Pero todo ello no convierte automáticamente a esta Administración en un Gobierno aislacionista. Las tensiones tradicionales de la política exterior norteamericana subsisten, como se ha demostrado en la larga polémica establecida en este país, Incluso dentro de la propia Administración, entre quienes pretenden actuar en Bosnia únicamente en función de lo que EE UU se juega allí ahora y los que creen que es urgente intervenir -con los riesgos que sea necesario, como decía Kennedy- para defender su concepción de la libertad y de los derechos humanos.

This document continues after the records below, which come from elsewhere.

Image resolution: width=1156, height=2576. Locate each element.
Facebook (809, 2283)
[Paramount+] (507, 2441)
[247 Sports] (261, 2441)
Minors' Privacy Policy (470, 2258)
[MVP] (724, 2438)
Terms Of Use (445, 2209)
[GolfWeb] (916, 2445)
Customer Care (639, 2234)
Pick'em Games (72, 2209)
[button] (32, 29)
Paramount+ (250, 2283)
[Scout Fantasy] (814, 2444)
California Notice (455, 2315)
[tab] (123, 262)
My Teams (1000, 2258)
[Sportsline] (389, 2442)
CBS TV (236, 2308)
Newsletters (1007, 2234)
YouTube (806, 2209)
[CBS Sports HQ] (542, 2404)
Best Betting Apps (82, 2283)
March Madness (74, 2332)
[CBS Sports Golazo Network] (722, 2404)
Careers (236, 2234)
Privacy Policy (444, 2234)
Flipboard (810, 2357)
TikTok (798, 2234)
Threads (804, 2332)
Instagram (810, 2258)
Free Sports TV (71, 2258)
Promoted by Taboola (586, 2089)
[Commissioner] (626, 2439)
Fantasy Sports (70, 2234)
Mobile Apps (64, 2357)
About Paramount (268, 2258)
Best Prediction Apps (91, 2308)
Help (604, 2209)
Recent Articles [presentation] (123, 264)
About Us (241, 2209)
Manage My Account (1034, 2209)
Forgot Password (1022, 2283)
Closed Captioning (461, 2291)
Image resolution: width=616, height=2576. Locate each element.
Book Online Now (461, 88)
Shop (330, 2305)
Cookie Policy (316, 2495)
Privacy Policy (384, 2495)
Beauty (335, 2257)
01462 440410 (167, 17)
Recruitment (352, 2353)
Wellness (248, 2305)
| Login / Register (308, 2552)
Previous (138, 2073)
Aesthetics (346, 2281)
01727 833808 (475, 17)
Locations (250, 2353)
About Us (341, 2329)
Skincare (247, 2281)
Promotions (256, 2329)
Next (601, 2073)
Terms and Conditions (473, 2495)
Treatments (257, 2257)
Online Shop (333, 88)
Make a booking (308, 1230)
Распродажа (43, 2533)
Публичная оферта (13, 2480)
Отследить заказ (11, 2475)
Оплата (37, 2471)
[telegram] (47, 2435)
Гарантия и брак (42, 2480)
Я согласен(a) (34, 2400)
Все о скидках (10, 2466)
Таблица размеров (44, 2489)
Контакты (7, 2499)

Ese conflicto se reproduce ahora mismo en las relaciones con China, tal vez las de mayor importancia estratégica para Estados Unidos en la actualidad. Nuevamente, dos polos opuestos del pensamiento norteamericano abogan, respectivamente, por la defensa a ultranza de los derechos humanos en China o por renunciar a ese principio a cambio de la penetración en ese sugestivo mercado de más de 1.000 millones de personas.

La salida en el caso chino, como el propio Kissinger sugiere, puede ser un camino intermedio entre la presión económica total y la renuncia total a obtener mejoras en la política de derechos humanos. En la solución que se encuentre se tendrán en cuenta, sin duda, los intereses de los exportadores norteamericanos ansiosos de mercados, pero, probablemente, sería un error de los chinos y de todos los que se vean en una posición similar en el futuro dar por descontado que el idealismo de la política exterior de EE UU es concepto reservado para los grandes discursos.